*AIM OF THE EXERCISE*
Copy the listing from its start down to and including the line containing "The height and width of the screenshot is (592, 1213).", and leave out the pictures.

(Stored data entries)
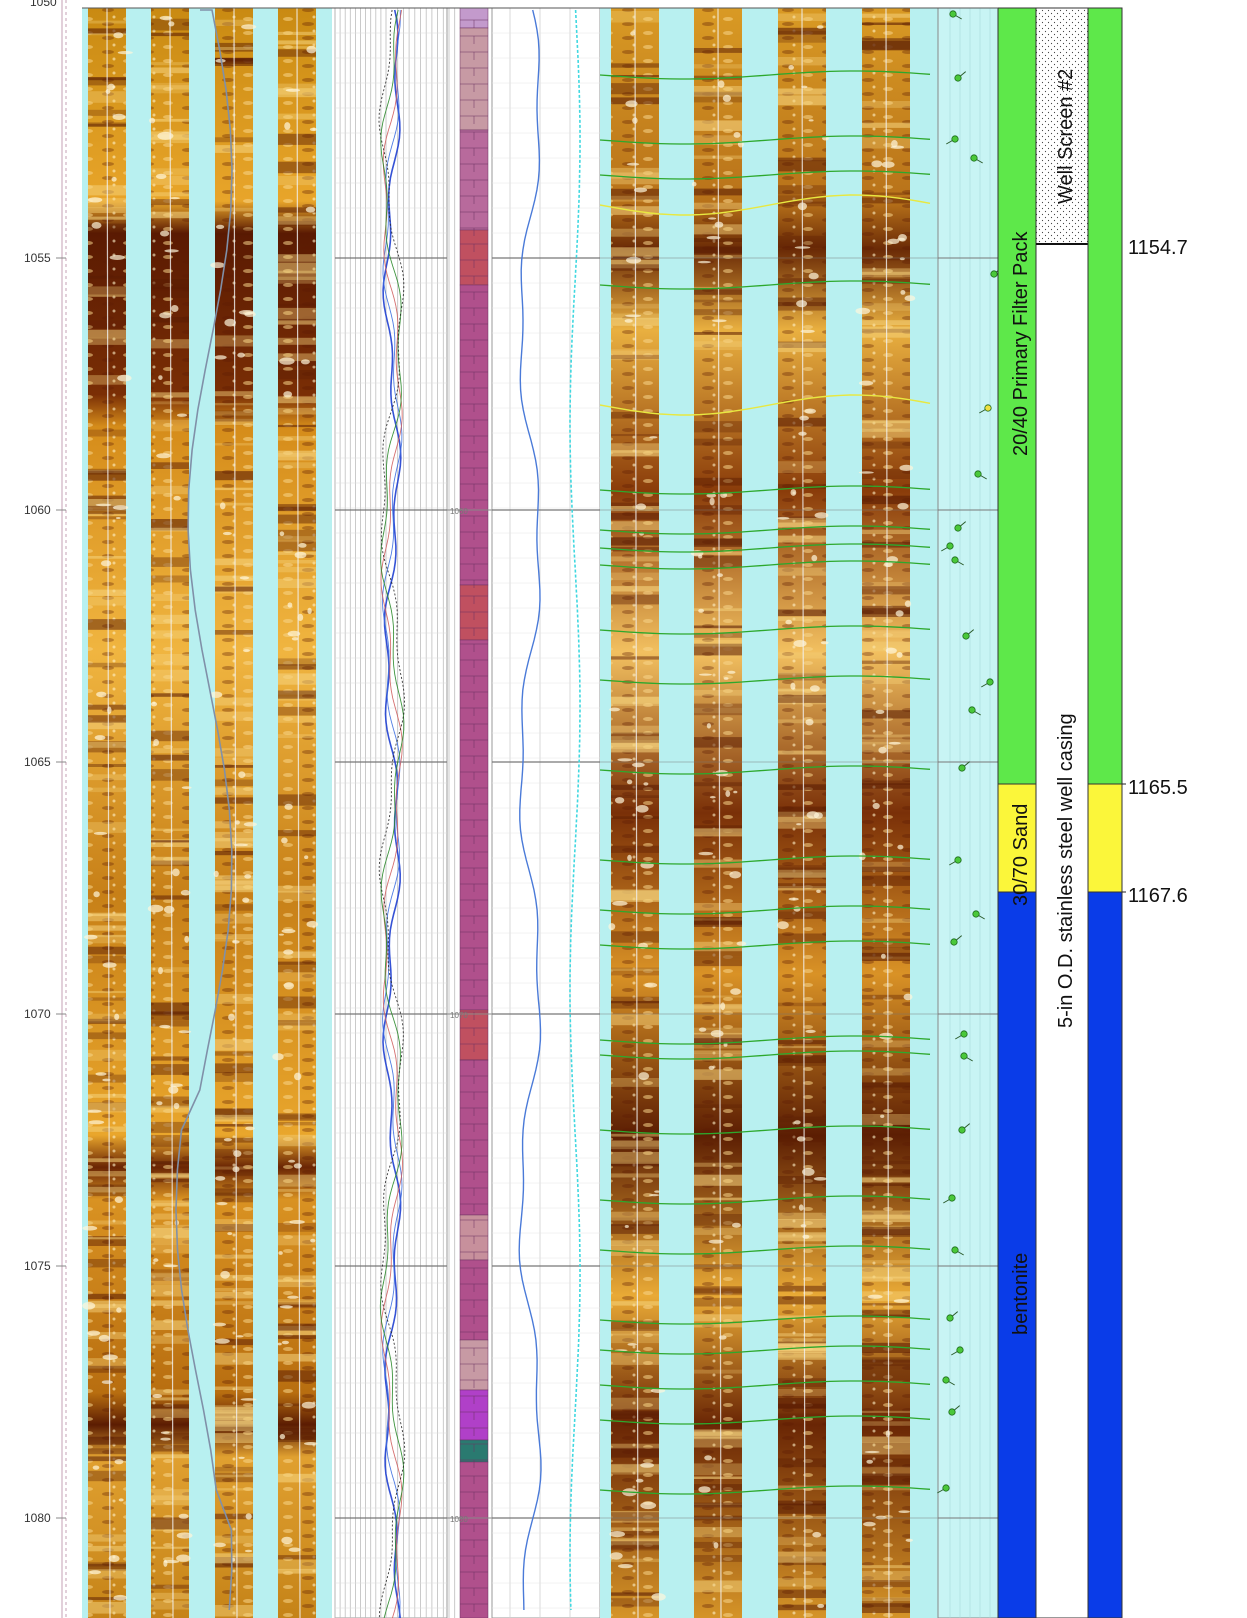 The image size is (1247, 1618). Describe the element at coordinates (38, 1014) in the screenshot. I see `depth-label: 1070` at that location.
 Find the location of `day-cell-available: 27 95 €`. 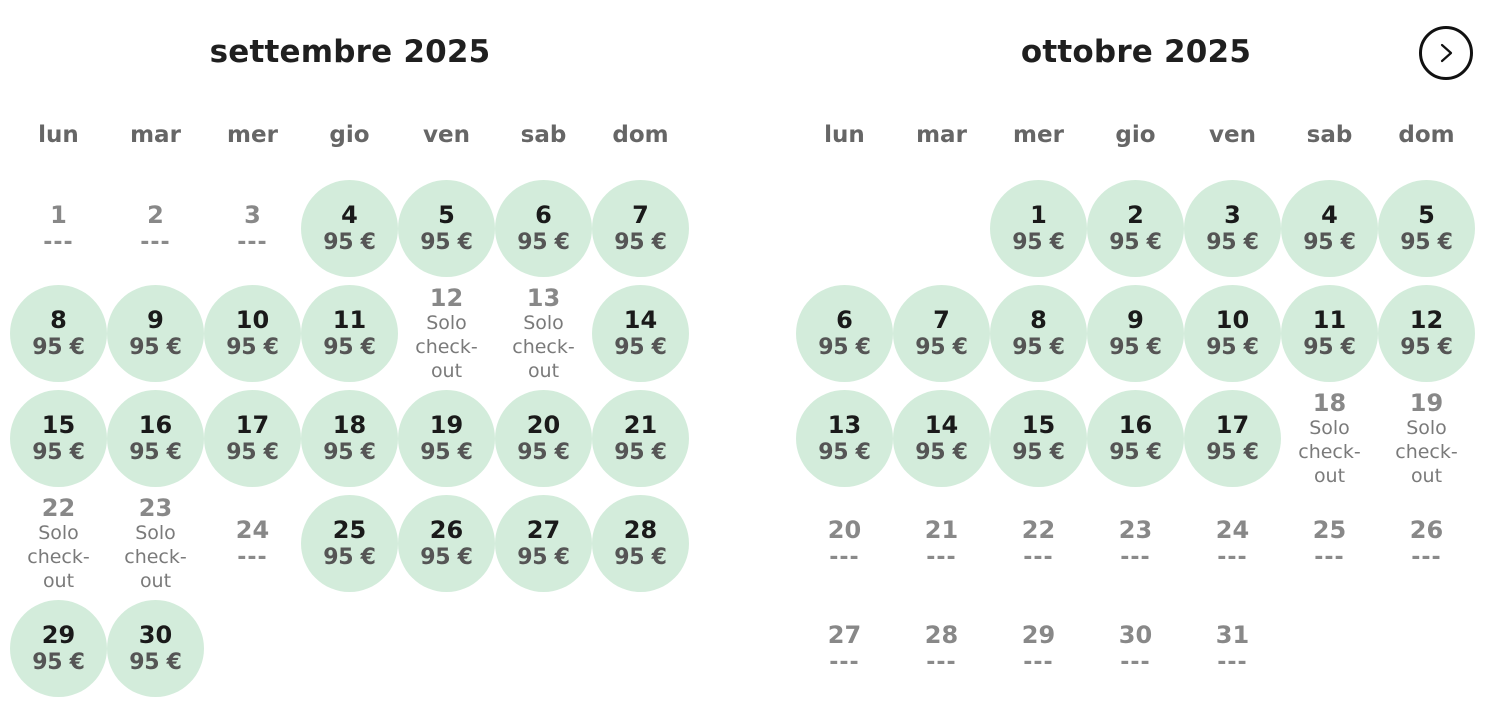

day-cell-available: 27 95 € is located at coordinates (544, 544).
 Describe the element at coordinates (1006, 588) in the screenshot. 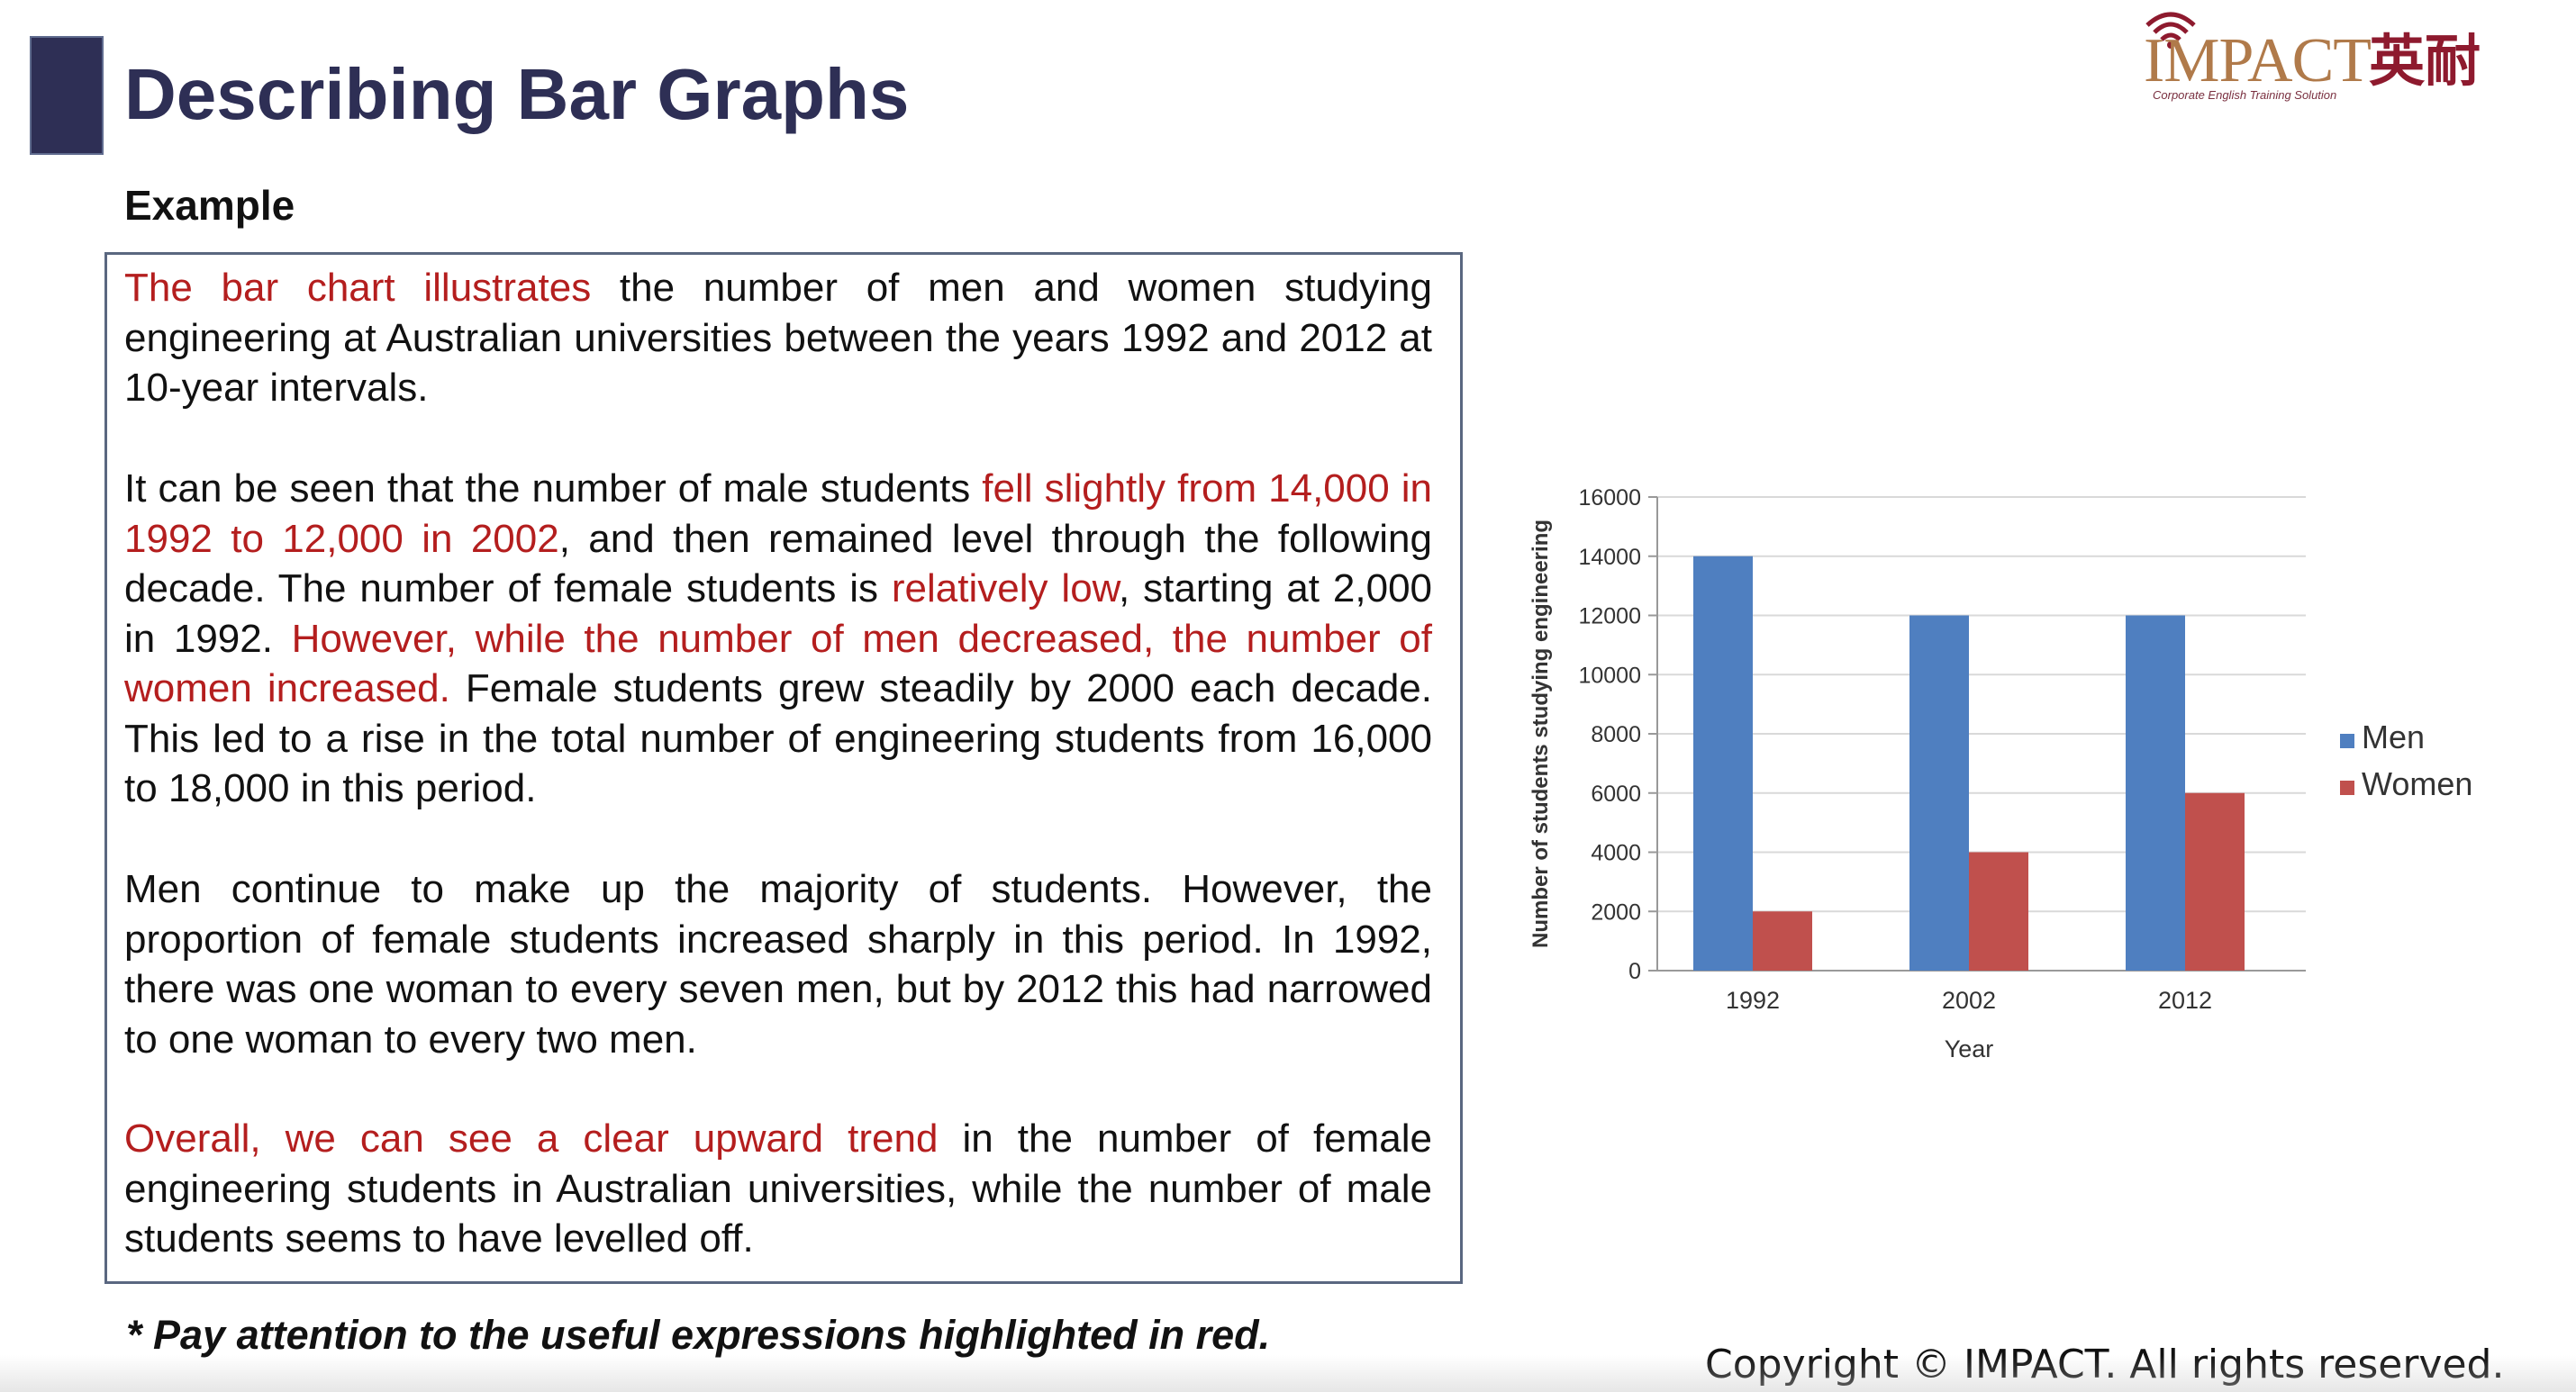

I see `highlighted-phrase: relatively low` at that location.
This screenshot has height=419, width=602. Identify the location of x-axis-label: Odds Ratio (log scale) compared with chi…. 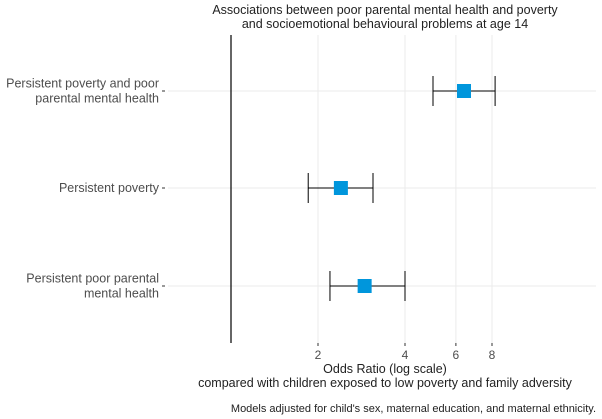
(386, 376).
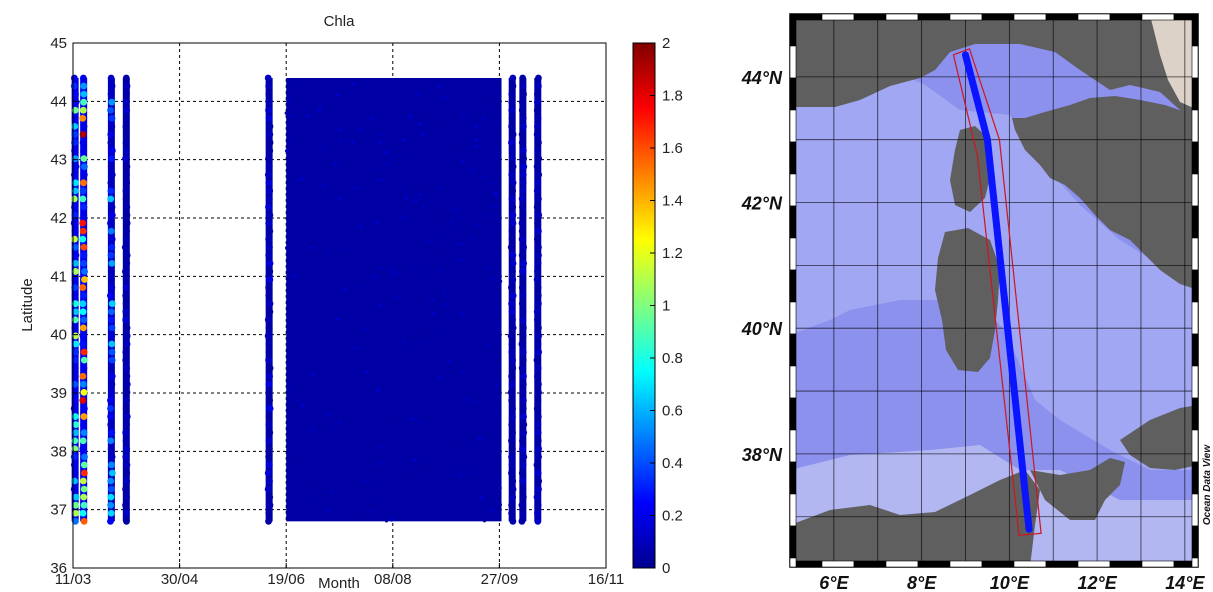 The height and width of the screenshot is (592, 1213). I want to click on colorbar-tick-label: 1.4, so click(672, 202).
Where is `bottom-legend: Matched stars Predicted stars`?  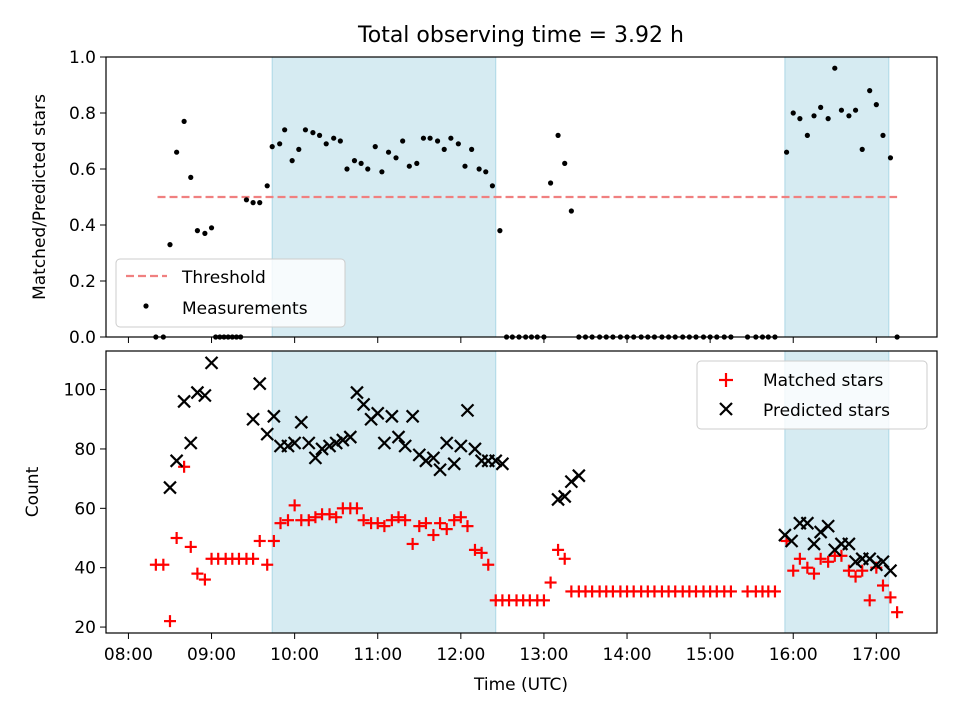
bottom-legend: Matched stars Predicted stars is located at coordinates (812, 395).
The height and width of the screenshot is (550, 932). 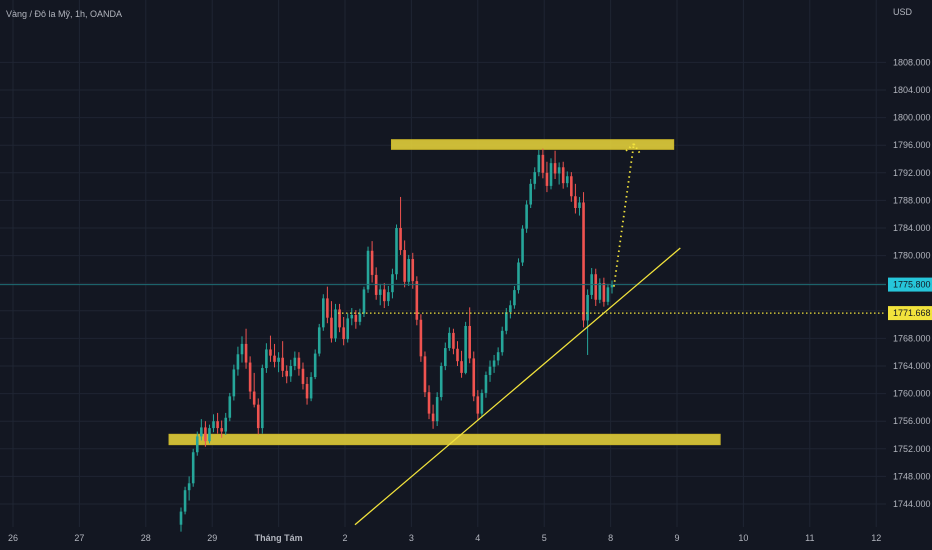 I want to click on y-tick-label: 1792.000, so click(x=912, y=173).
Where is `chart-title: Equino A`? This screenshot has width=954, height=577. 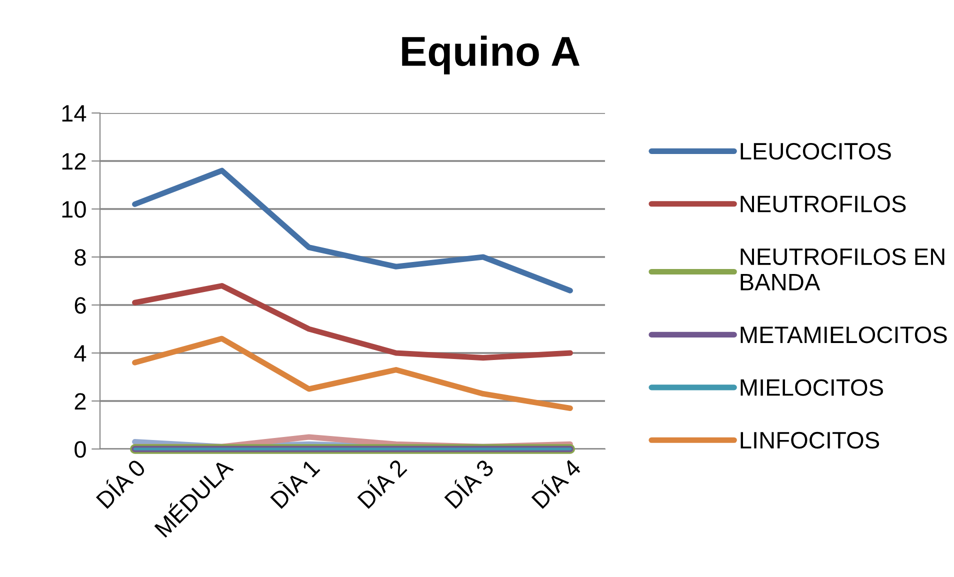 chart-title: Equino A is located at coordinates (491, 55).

*REPLY TO THE EXERCISE*
 The image size is (1247, 1618). Describe the element at coordinates (38, 1014) in the screenshot. I see `depth-label: 1070` at that location.
 Find the location of `day-cell-available: 27 95 €`. 

day-cell-available: 27 95 € is located at coordinates (544, 544).
 Describe the element at coordinates (1006, 588) in the screenshot. 

I see `highlighted-phrase: relatively low` at that location.
This screenshot has height=419, width=602. Identify the location of x-axis-label: Odds Ratio (log scale) compared with chi…. 
(386, 376).
 The height and width of the screenshot is (592, 1213). I want to click on colorbar-tick-label: 1.4, so click(672, 202).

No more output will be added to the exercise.